CDK inhibitors block RSV-inducible gene expression. (A) A549 cells were pretreated with vehicle or FP (500 nM) for 1 h prior to different periods of RSV infection. Total RNAs were processed for analysis of gene expression by Q-RT-PCR. Shown are fold changes in CXCL2/Groβ, IL-8, TNFAIP3/A20, IL-6, CCL5/RANTES, and NFKBIA mRNAs normalized to GAPDH after 0, 6, 15, and 24 h of RSV infection. *, P < 0.05; **, P < 0.01. (B) A549 cells were pretreated with vehicle or FP (500 nM) for 1 h prior to RSV infection. The conditioned medium was collected for cytokine determination by multiplex ELISA. Shown are the changes in IL-8, MCP1, IP-10, IL-6, and CCL5/RANTES levels.

FIG. 8.

A CDK9 inhibitor blocks RSV-inducible phospho-Ser2 CTD Pol II recruitment and cytokine expression. (A) A549 cells treated with increasing concentrations of CAN508 (100 μM and 200 μM) were RSV infected. At 24 h, total RNA was extracted and subjected to Q-RT-PCR for expression of CXCL2/Groβ, IL-8, TNFAIP3/A20, IL-6, CCL5/RANTES, and NFKBIA mRNAs. Shown are fold changes in mRNA expression normalized to GAPDH. **, P < 0.01. (B) RNA samples from the experiment of panel A were analyzed for changes in RSV N transcription. (C) Effect of CAN508 on RSV-inducible phospho-Ser2 RNA Pol II recruitment. A549 cells were treated in the absence or presence of CAN508 (200 μM) and infected or not with RSV (24 h; MOI, 1.0). Chromatin was cross-linked and immunoprecipitated with the indicated Ab. Shown is the fold change in CXLC2/Groβ using the 5′ primer set. *, P < 0.05.

FIG. 9.

RSV-inducible transcriptional elongation is phospho-Ser276A RelA dependent. (A) Schematic diagram of mCXCL2/Groβ RNA transcripts. The annealing regions of two primer pairs are shown. The 5′UTR primer pair amplifies the 5′UTR of mCXCL2/Groβ RNA, producing a product for abortive and spliced mRNAs. In contrast, the exon 3-4 primer pair produces a real-time PCR signal only in the presence of the spliced mRNA. (B) RelA-deficient MEFs stably expressing EGFP-RelA WT or the RelA Ser276Ala mutant were treated in the absence or presence or RSV. Total RNA was extracted and subjected to Q-RT-PCR analysis using the 5′UTR and exon 3-4 primer pairs. Shown is the fold change for each. Inset, elongation index, determined by the ratio of absolute concentration of total transcripts minus spliced transcripts to the total transcripts. Note that the elongation ratio increases in cells expressing RelA WT but does not change in cells expressing the RelA Ser276Ala mutation. (C) RelA-deficient MEFs stably expressing EGFP-RelA WT were exposed to RSV in the absence or presence of CAN508. Shown is the fold change in mCXCL2/Groβ as determined by Q-RT-PCR analysis using the 5′UTR and exon 3-4 primer pairs. Note that the expression of mCXCL2/Groβ spliced transcript is completely inhibited.

FIG. 10.

Effect of RSV-induced phospho Ser276 RelA formation on cytokine expression. Shown is a schematic model of the effect of phospho-Ser276 RelA formation on inducible transcriptional elongation.
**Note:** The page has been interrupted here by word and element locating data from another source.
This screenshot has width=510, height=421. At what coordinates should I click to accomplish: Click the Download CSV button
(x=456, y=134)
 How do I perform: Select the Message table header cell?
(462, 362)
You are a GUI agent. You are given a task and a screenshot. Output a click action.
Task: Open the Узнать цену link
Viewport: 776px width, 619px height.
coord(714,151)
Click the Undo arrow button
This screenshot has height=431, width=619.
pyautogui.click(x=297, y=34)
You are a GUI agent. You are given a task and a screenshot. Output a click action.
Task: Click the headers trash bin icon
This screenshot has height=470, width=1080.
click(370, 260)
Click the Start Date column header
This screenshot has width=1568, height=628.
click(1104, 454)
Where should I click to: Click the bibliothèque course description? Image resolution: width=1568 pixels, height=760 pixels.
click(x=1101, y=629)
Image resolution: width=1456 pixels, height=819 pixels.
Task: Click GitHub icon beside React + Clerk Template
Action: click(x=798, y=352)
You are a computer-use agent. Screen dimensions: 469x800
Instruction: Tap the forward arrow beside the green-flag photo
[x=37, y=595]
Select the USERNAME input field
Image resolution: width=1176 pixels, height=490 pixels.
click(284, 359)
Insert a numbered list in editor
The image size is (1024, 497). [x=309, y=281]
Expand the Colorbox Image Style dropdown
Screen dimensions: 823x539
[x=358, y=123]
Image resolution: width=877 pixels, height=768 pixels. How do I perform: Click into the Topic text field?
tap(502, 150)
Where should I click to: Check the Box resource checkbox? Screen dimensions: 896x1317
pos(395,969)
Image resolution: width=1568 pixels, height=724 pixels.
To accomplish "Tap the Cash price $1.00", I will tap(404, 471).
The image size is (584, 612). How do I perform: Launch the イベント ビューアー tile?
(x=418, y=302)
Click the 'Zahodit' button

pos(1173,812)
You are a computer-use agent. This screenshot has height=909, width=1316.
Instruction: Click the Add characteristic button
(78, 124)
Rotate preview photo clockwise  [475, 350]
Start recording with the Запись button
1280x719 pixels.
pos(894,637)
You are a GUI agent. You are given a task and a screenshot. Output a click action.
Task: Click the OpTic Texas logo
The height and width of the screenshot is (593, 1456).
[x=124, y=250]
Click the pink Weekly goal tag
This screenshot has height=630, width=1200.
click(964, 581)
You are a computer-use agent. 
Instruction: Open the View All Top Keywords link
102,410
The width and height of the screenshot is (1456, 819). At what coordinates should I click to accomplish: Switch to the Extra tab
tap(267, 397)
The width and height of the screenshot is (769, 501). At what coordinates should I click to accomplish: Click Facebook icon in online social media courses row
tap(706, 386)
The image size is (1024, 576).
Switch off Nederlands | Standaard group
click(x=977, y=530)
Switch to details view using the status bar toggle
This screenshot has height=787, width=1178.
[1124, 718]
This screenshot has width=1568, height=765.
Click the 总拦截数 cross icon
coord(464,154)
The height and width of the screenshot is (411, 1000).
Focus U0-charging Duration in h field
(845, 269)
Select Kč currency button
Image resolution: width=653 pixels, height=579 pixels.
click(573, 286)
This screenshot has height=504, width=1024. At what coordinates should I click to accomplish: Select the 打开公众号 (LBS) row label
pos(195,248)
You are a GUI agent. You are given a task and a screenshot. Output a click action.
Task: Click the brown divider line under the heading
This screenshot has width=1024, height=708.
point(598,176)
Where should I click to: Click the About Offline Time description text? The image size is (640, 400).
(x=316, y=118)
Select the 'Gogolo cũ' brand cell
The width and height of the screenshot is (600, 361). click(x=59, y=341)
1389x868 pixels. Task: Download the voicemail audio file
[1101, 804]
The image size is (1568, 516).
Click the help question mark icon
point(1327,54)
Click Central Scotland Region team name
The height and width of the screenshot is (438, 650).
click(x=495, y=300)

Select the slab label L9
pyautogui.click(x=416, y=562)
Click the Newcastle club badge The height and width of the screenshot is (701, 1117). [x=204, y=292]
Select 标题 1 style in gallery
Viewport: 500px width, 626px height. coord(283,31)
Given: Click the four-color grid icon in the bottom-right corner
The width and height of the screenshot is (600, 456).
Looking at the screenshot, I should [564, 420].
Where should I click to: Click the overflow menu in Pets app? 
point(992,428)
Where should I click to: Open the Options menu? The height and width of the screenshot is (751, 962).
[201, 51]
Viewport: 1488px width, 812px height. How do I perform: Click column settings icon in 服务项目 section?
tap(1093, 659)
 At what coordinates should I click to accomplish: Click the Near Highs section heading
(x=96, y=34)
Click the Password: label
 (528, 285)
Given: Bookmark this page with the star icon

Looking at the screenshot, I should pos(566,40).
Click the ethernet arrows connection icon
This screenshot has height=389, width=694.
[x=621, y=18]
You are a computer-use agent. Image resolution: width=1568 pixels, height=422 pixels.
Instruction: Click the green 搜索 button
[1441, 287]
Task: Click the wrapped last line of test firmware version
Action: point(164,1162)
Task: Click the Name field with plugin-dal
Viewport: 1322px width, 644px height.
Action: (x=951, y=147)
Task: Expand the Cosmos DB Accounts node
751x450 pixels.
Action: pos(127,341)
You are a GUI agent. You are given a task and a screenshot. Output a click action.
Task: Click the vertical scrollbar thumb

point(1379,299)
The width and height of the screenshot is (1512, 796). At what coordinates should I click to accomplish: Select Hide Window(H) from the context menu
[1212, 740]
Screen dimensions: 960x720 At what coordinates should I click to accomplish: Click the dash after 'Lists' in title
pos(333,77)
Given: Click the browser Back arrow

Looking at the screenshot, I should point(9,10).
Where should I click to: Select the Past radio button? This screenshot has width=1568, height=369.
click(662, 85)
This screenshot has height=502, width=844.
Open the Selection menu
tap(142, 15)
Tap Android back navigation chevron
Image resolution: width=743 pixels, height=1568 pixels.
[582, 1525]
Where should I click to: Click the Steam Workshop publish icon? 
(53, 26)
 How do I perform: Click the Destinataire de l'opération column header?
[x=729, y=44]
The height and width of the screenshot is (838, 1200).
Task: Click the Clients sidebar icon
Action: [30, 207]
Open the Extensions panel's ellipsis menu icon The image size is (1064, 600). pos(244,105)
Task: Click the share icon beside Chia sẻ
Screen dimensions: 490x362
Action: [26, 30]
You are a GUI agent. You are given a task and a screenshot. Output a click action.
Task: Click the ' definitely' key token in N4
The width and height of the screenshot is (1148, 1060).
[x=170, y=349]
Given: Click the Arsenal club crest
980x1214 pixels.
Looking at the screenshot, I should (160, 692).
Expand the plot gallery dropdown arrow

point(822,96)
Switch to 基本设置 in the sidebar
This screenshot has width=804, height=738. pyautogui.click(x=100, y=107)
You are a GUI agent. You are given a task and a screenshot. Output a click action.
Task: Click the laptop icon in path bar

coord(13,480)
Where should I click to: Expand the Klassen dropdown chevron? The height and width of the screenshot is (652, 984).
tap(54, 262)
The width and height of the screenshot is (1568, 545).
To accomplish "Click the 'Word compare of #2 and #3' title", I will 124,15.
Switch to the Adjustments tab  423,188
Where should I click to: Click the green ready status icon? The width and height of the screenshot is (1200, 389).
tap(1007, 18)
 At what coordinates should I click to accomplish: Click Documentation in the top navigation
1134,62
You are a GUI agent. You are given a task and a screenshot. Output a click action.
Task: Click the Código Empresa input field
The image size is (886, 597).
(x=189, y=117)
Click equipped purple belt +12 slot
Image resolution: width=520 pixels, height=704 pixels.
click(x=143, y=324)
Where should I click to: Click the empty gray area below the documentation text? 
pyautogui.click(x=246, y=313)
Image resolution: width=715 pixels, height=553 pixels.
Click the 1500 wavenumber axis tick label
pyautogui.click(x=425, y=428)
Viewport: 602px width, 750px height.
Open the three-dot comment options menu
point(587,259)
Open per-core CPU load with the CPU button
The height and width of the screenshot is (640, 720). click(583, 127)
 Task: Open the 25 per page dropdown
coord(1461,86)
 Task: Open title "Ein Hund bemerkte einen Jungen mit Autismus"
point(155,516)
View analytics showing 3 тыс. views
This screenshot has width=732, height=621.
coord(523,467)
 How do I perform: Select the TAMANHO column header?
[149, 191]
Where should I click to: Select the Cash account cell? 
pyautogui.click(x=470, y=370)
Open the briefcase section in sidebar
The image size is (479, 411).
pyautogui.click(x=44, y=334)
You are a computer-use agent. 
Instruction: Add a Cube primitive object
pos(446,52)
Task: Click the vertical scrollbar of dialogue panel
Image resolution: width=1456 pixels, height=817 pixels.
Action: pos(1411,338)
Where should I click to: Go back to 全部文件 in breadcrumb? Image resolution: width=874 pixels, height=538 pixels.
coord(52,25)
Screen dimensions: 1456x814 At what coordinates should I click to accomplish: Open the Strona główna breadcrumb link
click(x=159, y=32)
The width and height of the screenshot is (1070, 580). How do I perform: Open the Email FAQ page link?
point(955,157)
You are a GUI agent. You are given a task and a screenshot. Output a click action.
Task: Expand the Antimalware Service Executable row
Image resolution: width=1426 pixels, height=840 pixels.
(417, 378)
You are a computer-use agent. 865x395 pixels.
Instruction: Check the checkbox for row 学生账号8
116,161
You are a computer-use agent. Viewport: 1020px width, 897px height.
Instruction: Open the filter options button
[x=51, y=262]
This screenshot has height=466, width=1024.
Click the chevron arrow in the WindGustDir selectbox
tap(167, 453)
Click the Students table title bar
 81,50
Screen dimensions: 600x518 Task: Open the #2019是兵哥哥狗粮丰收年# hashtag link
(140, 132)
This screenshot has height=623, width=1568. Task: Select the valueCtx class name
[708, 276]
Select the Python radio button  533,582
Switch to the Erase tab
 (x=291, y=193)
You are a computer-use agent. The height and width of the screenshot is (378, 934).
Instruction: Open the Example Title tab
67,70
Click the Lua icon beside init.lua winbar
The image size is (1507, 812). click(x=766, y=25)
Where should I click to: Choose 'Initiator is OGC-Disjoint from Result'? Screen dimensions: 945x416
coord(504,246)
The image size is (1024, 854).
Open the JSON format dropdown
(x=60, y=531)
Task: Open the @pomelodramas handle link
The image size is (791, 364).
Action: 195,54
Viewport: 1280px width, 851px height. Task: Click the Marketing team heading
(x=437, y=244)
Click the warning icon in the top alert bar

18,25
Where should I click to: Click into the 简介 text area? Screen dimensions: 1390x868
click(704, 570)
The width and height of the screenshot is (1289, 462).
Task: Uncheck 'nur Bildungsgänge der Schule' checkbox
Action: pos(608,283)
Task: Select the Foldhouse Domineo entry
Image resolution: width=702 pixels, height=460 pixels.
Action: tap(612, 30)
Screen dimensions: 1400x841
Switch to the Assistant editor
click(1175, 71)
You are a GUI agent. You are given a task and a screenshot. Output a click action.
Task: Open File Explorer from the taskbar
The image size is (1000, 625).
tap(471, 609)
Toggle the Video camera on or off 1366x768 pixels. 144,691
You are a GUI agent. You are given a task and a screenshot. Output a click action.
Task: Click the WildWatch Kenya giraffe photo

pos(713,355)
RSV induces MSK-1 through an ROS-dependent mechanism. MSK1 is required for RelA Ser276 phosphorylation, a posttranslational modification required for binding of Brd4 and CDK9. Brd4 and CDK9 binding to target gene promoters is cleared, followed by a RelA-dependent recruitment of Brd4 and CDK9 to promoters coincident with target gene expression. CDK9 phosphorylates Ser2 in the heptad repeat of CTD of RNA Pol II, resulting in transcriptional elongation and target gene expression.